Here’s How It Works:

  1. Prompt Generation: The function creates a detailed prompt that instructs the model to classify the occupation into one of the 22 SOC codes. This structured prompt ensures the model provides clear and accurate outputs. We use glue() to add the function input (i.e. a response in the open occupation question) into the prompt with {occupation}.

  2. Calling the LLM: The model (in this case, Claude-3.5-Sonnet) is called using the claude() function with the .temperature parameter set to 0, ensuring deterministic (non-random) output. The model’s reply is retrieved and cleaned using str_squish() to remove unnecessary spaces:

llm_message(prompt) |>
      claude(.model = "claude-3-5-sonnet-20240620", .temperature = 0) |>
      last_reply() |>
      str_squish()
  1. Error Handling: The function uses tryCatch to handle any errors during the classification process. If the API call fails, the function returns occupation code 97 to flag the issue.

  2. Validation of Model Output: The function checks whether the model’s response is a valid SOC code. If the response is invalid, it assigns code 98. This validation ensures that any unexpected outputs are handled appropriately.

  3. Returning the Result: The function outputs a tibble containing the original occupation description and the model’s classification or error code, providing a clean and structured result.

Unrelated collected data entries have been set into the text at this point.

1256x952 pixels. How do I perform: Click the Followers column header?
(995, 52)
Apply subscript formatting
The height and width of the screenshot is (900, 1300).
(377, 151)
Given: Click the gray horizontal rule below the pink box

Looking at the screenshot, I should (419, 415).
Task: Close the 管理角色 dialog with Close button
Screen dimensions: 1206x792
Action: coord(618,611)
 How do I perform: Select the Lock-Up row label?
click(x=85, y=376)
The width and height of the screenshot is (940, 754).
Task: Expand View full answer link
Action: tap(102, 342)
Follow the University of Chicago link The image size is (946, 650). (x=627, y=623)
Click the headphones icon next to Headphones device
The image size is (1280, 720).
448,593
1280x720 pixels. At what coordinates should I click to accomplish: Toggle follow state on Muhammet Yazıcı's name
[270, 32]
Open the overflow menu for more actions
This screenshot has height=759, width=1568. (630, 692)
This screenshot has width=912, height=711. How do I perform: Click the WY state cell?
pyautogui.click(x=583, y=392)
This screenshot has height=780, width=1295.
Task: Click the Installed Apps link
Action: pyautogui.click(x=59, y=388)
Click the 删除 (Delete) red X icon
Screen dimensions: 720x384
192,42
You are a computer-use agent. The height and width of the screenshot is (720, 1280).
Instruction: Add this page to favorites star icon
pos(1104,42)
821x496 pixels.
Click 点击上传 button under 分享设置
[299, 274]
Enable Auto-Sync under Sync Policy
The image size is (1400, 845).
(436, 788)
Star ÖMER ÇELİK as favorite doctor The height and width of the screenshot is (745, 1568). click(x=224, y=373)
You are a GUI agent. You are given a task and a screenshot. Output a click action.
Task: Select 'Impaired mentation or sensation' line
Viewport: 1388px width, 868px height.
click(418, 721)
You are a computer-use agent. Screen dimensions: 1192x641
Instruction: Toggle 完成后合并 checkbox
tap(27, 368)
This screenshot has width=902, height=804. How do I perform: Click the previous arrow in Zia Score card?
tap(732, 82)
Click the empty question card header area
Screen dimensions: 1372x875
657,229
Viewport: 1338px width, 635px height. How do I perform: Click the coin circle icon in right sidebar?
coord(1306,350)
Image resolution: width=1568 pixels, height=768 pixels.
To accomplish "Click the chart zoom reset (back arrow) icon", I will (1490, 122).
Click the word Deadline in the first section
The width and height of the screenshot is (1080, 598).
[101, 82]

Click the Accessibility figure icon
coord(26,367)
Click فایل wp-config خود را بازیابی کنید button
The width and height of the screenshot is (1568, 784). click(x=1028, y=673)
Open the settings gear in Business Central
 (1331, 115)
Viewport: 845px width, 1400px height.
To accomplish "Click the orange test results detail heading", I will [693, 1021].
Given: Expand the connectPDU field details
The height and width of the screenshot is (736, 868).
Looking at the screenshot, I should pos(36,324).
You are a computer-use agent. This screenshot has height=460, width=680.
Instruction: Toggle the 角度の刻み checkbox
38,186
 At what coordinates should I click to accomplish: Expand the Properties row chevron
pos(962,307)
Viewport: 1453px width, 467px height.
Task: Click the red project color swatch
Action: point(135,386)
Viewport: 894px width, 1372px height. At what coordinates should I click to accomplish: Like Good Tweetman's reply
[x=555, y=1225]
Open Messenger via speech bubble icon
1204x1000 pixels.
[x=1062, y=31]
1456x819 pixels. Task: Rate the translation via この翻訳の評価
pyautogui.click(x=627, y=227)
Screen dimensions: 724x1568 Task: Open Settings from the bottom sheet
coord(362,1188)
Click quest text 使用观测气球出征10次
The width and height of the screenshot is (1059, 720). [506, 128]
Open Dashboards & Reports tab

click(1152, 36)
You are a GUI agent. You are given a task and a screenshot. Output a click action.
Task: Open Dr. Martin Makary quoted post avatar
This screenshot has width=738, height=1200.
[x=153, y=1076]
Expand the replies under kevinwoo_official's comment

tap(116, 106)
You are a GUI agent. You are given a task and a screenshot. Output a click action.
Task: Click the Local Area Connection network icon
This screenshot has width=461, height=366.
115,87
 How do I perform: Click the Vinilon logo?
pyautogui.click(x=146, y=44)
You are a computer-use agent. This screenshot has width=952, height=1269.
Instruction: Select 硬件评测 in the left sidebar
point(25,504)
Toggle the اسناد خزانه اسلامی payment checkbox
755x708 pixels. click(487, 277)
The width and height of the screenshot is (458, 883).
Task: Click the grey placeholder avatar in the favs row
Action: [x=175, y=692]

A typical function outputs look like this:

classify_occupation("Software Engineer")
#> # A tibble: 1 × 2
#>   occupation_open    occ2
#>   <chr>             <dbl>
#> 1 Software Engineer    15

Next, we apply our classifier to the entire sub-sample in one go using map_dfr() from the purrr package, efficiently generating a tibble that contains the classification results for each occupation description.

sub_sample_classified <- sub_sample$occupation |>
  map_dfr(classify_occupation)
#> Classifying: Making sure everything runs
#> Classifying: Bartender
#> Classifying: Post-secondary health education
#> Classifying: Food servin
#> Classifying: Exectutive assistant
#> Classifying: ...

Running the classifier on this sub-sample costs roughly 50 cents and takes 12 minutes. To ensure that the output is correct, we can export the results to Excel with write_xlsx from the writexl package and manually fix miss-classifications:

# Step 1: Bind the sub-sample classifications with descriptive occupation titles
# We also include special codes for errors and invalid responses
classified_with_titles <- sub_sample_classified |>
  left_join(
    occ_codes |> 
      # Add error codes and titles to the occupation code table
      bind_rows(
        tribble(
          ~occ2, ~occ_title,
          97, "API-Connection Failure",
          98, "Invalid Response",
          99, "Missing (No Clear Occupation)"
        )
      ), 
    by = "occ2"
  )

# Step 2: Save the results to an Excel file for manual review
# This allows us to inspect the classifications and any potential errors.
writexl::write_xlsx(classified_with_titles, "ground_truth_excel.xlsx")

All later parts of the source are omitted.